> [EXERCISE] Copy every line that holds the string "click" from the data below.

▼▼▼

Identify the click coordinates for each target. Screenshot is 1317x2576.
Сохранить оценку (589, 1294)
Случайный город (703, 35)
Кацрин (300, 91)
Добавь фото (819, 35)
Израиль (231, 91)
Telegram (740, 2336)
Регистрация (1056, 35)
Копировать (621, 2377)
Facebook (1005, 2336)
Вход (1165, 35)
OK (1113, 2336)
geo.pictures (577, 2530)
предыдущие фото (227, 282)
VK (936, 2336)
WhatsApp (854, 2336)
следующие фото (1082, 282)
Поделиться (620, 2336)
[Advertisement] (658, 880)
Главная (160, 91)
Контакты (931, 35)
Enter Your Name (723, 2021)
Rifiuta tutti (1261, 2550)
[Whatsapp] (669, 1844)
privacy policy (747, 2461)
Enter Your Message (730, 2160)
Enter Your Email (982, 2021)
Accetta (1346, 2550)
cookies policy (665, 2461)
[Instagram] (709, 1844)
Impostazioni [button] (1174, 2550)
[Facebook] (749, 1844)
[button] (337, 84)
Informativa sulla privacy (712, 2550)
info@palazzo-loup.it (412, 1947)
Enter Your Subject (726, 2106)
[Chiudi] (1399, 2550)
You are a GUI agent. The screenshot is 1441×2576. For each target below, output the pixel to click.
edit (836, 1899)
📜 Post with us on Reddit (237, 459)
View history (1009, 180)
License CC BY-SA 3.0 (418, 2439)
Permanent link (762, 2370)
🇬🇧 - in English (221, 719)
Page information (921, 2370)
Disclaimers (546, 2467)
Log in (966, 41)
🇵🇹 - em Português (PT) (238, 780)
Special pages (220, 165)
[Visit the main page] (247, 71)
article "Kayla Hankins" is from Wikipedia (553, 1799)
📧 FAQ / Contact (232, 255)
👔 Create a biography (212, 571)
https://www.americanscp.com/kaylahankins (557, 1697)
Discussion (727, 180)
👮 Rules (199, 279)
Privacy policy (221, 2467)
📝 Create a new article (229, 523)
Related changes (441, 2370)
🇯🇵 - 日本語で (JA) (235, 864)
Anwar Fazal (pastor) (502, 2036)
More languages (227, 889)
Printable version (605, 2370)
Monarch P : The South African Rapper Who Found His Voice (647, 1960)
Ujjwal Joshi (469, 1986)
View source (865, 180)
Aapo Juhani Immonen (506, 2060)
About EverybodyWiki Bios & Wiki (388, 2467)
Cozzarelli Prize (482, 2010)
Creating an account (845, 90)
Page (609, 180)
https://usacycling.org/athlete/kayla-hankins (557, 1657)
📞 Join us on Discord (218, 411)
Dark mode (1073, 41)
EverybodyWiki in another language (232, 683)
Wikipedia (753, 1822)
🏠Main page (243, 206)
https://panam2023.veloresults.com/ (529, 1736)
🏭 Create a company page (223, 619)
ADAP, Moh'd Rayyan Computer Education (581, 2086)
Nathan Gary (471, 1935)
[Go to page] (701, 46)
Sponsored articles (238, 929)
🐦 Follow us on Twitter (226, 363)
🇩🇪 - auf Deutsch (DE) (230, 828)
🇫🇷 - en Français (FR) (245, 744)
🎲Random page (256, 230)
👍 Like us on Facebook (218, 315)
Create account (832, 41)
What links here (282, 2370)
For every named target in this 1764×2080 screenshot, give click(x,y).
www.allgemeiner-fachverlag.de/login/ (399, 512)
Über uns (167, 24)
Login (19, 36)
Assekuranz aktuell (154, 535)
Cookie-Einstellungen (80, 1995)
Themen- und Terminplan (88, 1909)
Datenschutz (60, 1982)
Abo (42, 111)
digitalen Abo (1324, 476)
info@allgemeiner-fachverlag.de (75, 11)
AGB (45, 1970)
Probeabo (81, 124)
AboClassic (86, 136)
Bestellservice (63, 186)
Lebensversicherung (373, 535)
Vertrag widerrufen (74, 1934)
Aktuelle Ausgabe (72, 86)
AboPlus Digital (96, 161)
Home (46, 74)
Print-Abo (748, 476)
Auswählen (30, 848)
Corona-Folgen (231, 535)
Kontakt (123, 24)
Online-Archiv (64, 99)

▲▲▲

> [OUTPUT OF THE TASK]
Identify the click coordinates for each target. Screenshot is 1317x2576.
You are a GUI agent. The screenshot is 1441×2576. For each target below, output the pixel to click.
For every named target in this 1764×2080 screenshot, give click(x,y).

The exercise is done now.